**課題の内容**:
1. 抜粋によると、サイクルステーションで筆者が飲んだ甘酒は何で割ってありましたか。
2. 抜粋を二文で要約してください。
3. 抜粋のうち「良い本だこれ。心が動いた。」を含むところから書き始め、「ースポットでもある三峰神社。」で終えて、その部分をそのまま書き写してください。

民俗・芸術・ジャーナリズム、多彩なアンテナを持っている彼から勧められたこの一冊。
普段本など滅多に読まない私が、読むうちにぐいぐいと行きこまれ、
一晩で読み終えた一冊です。
良い本だこれ。心が動いた。
オオカミ信仰云々を軸に、土地の人や生活、信仰や講社を深く堀込んでいく壮大な旅の本です。
映画として作られた物が先で、後に文書かされたらしい作品です。
ここ、ささらプロダクションからです。
普段自転車で走っている多摩丘陵、奥多摩、そして秩父が舞台。
ただ走っているだけでも自転車は楽しいが、
こういう下準備があるとサイクリングは普段とは違った視点から楽しめますね。
数あるオオカミ信仰の山、その中でも関東一円に多数の講社をもち、有名なパワースポットでもある三峰神社。
今回の目的地はここ。
10時に三峰口駅に待ち合わせ。
私ともう一人はちょっと距離を走りたかったので、
7時に飯能を秩父に向け出発。
299号は大きい車が多いのでパス、
名栗を通過し、山伏峠を越えることに。
今まで何度となく通ったこの峠ですが、峠にさしかかった1~2kmいったところに
サイクルステーションが出来ていた。
T倉さんと一緒におそるおそる建物のそばへ。
まだ8時くらいだったので誰も居ないと思ったら、ご主人が出てきて、甘酒とコーヒーを出してくれた。



私は甘酒を頂いたが、美味!
ホットミルクで割ってあって飲みやすい。
この辺りは東京に比べ気温も低く、自転車を乗るには厳しい寒さになってきたが、
旧名栗村でも一番の奥地のこのあたりは飲食店などなにも無いので、助かる。
暖まった。
時間が無いので早々に退散し、
峠を越え、秩父へ。
そして三峰口到着。
既に小原氏とその友人たちが到着済みで、とりあえず駅そばをすすって腹ごしらえ。

その後、秩父鉄道の萌えキャラで記念撮影。
おじさん達のはしゃぎっぷりが微笑ましいですね~w

ここからは大血川沿いを三峰神社へ向かって上っていきます。
このあたりは荒川源流域、大血川もその支流の一つですね。

**抽出データ**:

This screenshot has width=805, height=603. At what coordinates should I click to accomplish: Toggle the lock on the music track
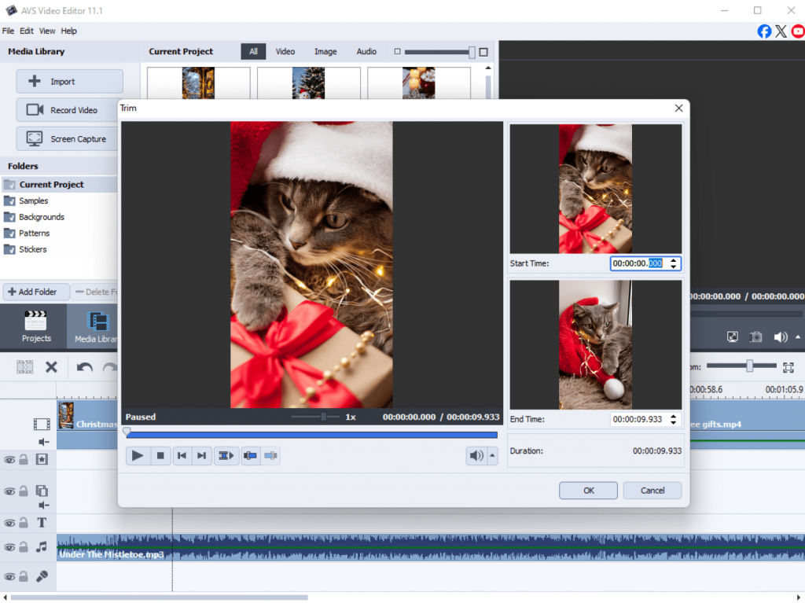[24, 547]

* * *

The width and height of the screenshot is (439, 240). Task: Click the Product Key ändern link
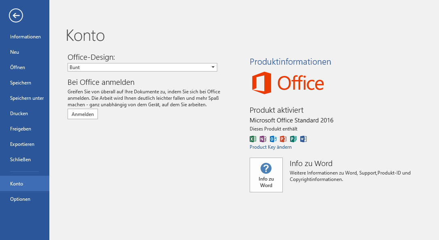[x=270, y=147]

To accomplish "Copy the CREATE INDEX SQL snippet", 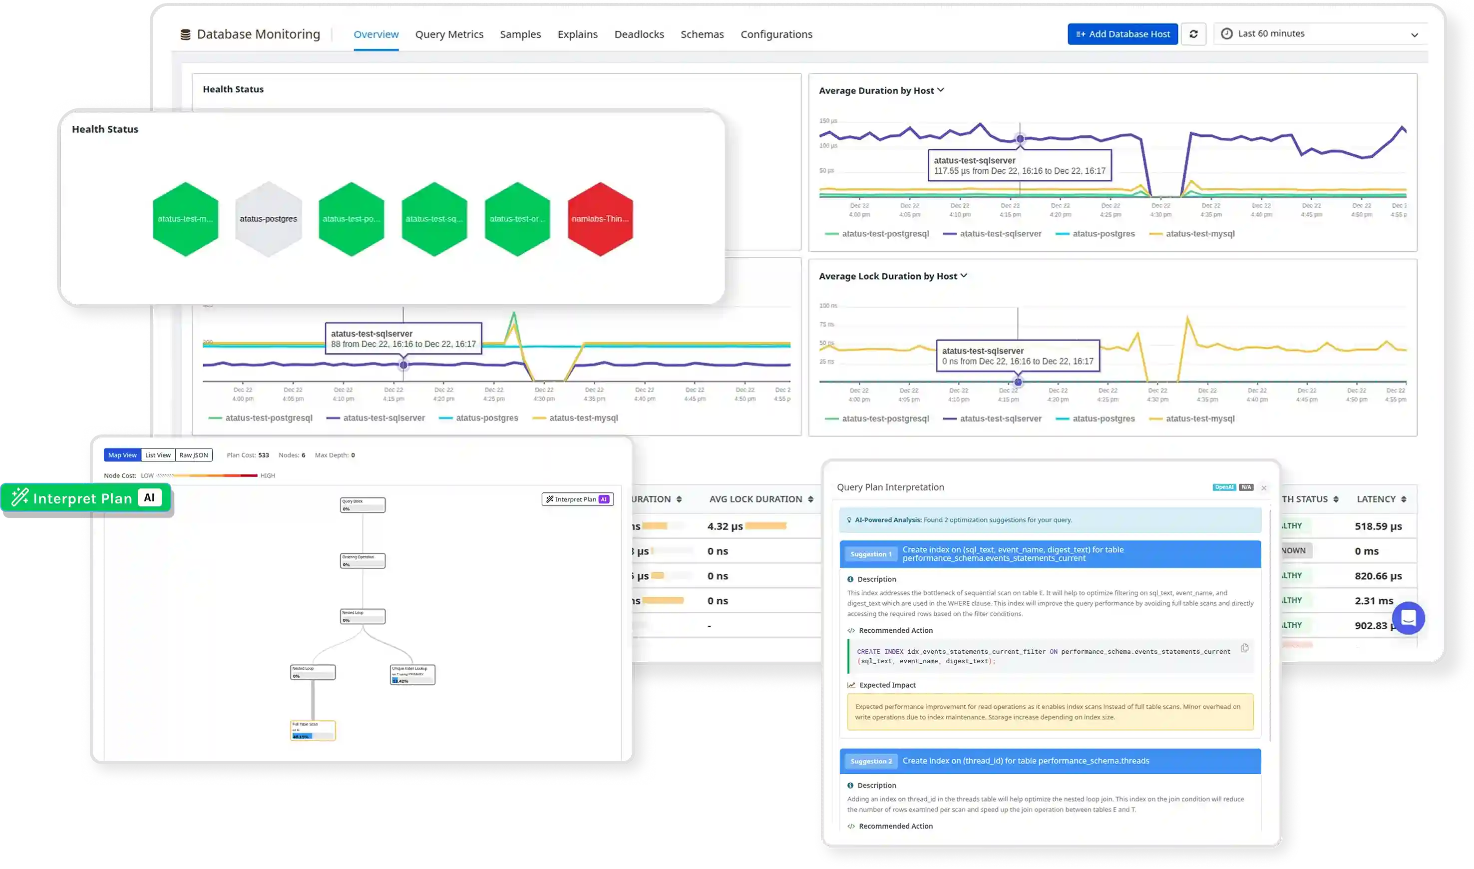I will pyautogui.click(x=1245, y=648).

**解答例**:
1. ホットミルクです。

2. 勧められたオオカミ信仰の本を一晩で読み終えた筆者は、オオカミ信仰の山である秩父の三峰神社を目的地に自転車で出かけた。朝7時に飯能を出て山伏峠近くのサイクルステーションで甘酒をもらって暖まり、三峰口駅で小原氏たちと合流してから大血川沿いを神社へ上っていった。

3.
良い本だこれ。心が動いた。
オオカミ信仰云々を軸に、土地の人や生活、信仰や講社を深く堀込んでいく壮大な旅の本です。
映画として作られた物が先で、後に文書かされたらしい作品です。
ここ、ささらプロダクションからです。
普段自転車で走っている多摩丘陵、奥多摩、そして秩父が舞台。
ただ走っているだけでも自転車は楽しいが、
こういう下準備があるとサイクリングは普段とは違った視点から楽しめますね。
数あるオオカミ信仰の山、その中でも関東一円に多数の講社をもち、有名なパワースポットでもある三峰神社。